Analysing the options:
Option (A), (C) & (D):
$S{O}_2,H_2{O}_2$ and $FeS{O}_4$ can act as reducing agents since they can be further oxidised to a higher oxidation state. Hence, they can reduce $Mn{O}_4^{-}$ (pink) to $M{n}^{2+}$ (almost colourless) in acidic medium.

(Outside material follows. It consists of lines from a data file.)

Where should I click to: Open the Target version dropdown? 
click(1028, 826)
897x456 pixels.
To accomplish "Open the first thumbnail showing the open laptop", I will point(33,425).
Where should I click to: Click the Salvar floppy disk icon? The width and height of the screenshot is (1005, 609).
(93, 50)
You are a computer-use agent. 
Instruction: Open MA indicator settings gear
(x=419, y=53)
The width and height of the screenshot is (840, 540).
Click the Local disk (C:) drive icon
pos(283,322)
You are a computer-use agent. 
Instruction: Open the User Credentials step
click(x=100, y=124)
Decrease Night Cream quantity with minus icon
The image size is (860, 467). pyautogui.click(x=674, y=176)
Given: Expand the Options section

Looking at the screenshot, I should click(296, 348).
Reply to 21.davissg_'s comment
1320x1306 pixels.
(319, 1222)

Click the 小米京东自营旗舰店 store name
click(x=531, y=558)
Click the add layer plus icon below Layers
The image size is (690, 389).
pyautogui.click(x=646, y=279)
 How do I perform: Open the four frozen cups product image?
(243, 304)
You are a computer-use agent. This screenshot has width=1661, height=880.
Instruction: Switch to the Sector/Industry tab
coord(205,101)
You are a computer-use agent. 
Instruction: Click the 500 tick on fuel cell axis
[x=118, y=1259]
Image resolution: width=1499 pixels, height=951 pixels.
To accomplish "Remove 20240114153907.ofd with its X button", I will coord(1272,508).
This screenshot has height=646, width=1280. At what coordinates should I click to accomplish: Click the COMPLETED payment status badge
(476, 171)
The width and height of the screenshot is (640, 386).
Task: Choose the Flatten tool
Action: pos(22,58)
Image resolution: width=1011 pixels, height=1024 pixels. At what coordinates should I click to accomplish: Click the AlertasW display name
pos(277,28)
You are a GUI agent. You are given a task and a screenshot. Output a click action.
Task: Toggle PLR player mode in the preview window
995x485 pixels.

The reactions of $S{O}_2$ , $H_2{O}_2$ and $FeS{O}_4$ with acidified $KMn{O}_4$ solution are as follows:

$2KMn{O}_4+5S{O}_2+2H_{2}O$
$\downarrow$
$K_{2}S{O}_4+2MnS{O}_4+2H_{2}S{O}_4$
$2KMn{O}_4+5H_2{O}_2+3H_{2}S{O}_4$
$\downarrow$
$K_{2}S{O}_4+2MnS{O}_4+5O_2+8H_{2}O$
$2KMn{O}_4+10FeS{O}_4+8H_{2}S{O}_4$
$\downarrow$
$5F{e}_2(S{O}_4{)}_3+K_{2}S{O}_4+2MnS{O}_4+8H_{2}O$

Option (B):
$Fe\left(III\right)$ is in its highest oxidation state in $FeC{l}_3$. Therefore, it cannot act as a reducing agent. Hence, it does not decolourise an acidified aqueous solution of $KMn{O}_4$.
So, option (B) is the correct answer.